_課題 A_
Excelのエラー値に関する文章で「#DIV/0!」の読み方として挙げられているものを、すべて列挙してください。
_課題 B_
Excelのエラー値に関する文章に基づき、次の問いに答えてください。
(i) 覚えておきたいエラーは何種類とされていますか。
(ii) 「#DIV/0」や「#######」のような文字列は、正しくは何と呼ばれますか。
(iii) 「#DIV/0!」エラーは、数式内の除数が0の場合のほかに、どのような場合に表示されますか。
_課題 C_
Excelのエラー値に関する文章を、最後の文の続きから書き継いでください。

【Excel講師の仕事術】自己流のエクセル、卒業しませんか? この連載では、エクセルを操作するときの「ルール」を決めることで、ミスを減らして業務を効率化していく仕事術を解説します。
頻出するエラーは意味を覚えておく
原因を推測してすばやく対応できる
覚えておきたいエラーは8種類
Excelを使っていると、「#DIV/0」や「#######」といった意味不明な文字列が表示されることがあります。正しくは「エラー値」と呼び、入力された数式に異常があることを表しています。
エラーにはいくつかの種類があり、その意味が分かれば、数式のどこに不備があるかを推測できます。つまり、エラーの原因が分かるので、すばやい修正につながります。ファイルの確実性を保つために、みなさんはもちろん、職場の人にも教えて全員で主なエラーを理解しておくことをおすすめします。
以降、通常の操作でよく見かける8種類のエラーと、それらの修正方法を見ていきます。
#DIV/0!
「ディバイド・バイ・ゼロ」あるいは「ディバイド・パー・ゼロ」「ディブ・ゼロ」と読むエラーです。筆者の講座のアンケートでは「ディバイド・バイ・ゼロ」が多数派でしたが、社内で通じれば、どの読み方でも構いません。
このエラーは、何かを0で割っている(除数が0である)ときに表示されます。修正方法としては単純で、0で割り算していないかを確認し、正しい数値にすればOKです。
「#DIV/0!」エラーの例
「#DIV/0!」エラーは数式内の除数が0の場合だけでなく、除数がセル参照になっていて、参照先のセルが空白の場合にも表示されます。よって、除数のセルに後から数値を入力したい場合、入力するまではエラーが表示されることになります。

_データ行_
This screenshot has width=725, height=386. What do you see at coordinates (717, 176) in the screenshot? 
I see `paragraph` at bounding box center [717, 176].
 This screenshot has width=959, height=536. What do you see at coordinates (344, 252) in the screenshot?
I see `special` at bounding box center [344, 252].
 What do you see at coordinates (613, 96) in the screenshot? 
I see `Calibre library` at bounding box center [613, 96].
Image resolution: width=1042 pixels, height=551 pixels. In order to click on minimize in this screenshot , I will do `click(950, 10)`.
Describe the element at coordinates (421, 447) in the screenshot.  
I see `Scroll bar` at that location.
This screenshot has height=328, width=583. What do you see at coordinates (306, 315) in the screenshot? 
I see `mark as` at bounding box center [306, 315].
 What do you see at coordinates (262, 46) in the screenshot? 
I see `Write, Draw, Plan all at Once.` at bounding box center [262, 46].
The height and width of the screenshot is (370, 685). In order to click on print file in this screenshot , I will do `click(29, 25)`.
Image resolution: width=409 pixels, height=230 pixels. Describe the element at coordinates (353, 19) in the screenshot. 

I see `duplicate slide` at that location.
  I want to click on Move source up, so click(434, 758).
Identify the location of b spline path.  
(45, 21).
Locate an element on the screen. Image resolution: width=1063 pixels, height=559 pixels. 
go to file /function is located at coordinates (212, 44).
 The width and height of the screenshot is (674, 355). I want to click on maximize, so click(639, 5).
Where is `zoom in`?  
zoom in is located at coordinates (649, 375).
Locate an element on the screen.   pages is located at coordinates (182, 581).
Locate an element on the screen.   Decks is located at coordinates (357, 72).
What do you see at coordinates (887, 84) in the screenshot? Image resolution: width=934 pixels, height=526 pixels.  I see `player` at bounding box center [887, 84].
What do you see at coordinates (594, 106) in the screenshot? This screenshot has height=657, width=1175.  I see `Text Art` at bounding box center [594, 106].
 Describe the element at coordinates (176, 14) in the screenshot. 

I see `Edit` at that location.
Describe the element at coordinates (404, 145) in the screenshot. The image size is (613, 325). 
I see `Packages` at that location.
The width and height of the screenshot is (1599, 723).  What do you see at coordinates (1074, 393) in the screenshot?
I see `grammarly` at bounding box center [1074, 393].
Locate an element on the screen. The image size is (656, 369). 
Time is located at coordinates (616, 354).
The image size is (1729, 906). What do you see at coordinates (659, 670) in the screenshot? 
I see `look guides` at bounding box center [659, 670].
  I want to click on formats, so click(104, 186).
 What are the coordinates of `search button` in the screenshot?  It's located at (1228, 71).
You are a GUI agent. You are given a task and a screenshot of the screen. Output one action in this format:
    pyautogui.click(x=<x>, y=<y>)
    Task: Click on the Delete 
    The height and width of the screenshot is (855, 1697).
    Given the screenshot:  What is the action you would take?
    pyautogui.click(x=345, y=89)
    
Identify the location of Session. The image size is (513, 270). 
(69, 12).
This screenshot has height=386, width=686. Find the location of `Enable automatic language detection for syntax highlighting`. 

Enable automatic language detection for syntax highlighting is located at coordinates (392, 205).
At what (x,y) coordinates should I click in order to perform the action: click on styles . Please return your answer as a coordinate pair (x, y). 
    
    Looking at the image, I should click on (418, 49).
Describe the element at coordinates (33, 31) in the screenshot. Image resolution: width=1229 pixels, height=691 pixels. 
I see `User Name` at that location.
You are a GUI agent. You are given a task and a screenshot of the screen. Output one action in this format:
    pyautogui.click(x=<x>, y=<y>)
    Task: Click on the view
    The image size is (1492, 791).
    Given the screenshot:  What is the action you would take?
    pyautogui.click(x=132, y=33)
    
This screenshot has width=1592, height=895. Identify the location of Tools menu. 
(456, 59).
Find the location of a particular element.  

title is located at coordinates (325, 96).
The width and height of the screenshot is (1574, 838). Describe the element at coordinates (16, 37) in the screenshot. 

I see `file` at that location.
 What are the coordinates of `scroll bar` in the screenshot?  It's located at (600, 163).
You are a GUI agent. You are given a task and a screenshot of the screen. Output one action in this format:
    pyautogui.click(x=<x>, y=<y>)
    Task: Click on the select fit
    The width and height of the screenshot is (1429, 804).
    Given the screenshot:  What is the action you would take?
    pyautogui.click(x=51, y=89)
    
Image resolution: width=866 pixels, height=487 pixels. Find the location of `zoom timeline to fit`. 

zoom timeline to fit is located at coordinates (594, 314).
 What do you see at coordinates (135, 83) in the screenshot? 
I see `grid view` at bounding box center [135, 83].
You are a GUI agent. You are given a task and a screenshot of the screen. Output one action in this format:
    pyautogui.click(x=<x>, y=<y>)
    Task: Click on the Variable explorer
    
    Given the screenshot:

_解答 A_
「ディバイド・バイ・ゼロ」
「ディバイド・パー・ゼロ」
「ディブ・ゼロ」

_解答 B_
(i) 8種類
(ii) エラー値
(iii) 除数がセル参照になっていて、参照先のセルが空白の場合

_解答 C_
これが見苦しいと感じるなら、IFERROR関数を使いましょう。「#DIV/0!」ではなく、例えば「0」と表示するようにできます。IFERROR関数については、本連載の記事で追って解説します。
#REF!
「リファレンス」エラーと読みます。正しいセルを参照できないという意味で、数式の参照先である行や列が削除されたときなどに表示されます。
よくある原因としては、数式からほかのワークシートにあるセルを参照していて、そのワークシート自体を削除してしまったことが挙げられます。この場合、参照先を修正しようにも、元の参照先が分からずに困ってしまいがちです。厄介なタイプのエラーといえるでしょう。
「#REF!」エラーの例
#NAME?
「ネーム」エラーと読みます。SUM関数を使いたいのに「=sam」と入力しているなど、関数名を間違えているときに表示されます。数式バーでスペルミスを修正しましょう。
ちなみに、関数名は大文字と小文字のどちらでも認識されるので、「=sum」はエラーにはなりません。
「#NAME?」エラーの例
#NUM!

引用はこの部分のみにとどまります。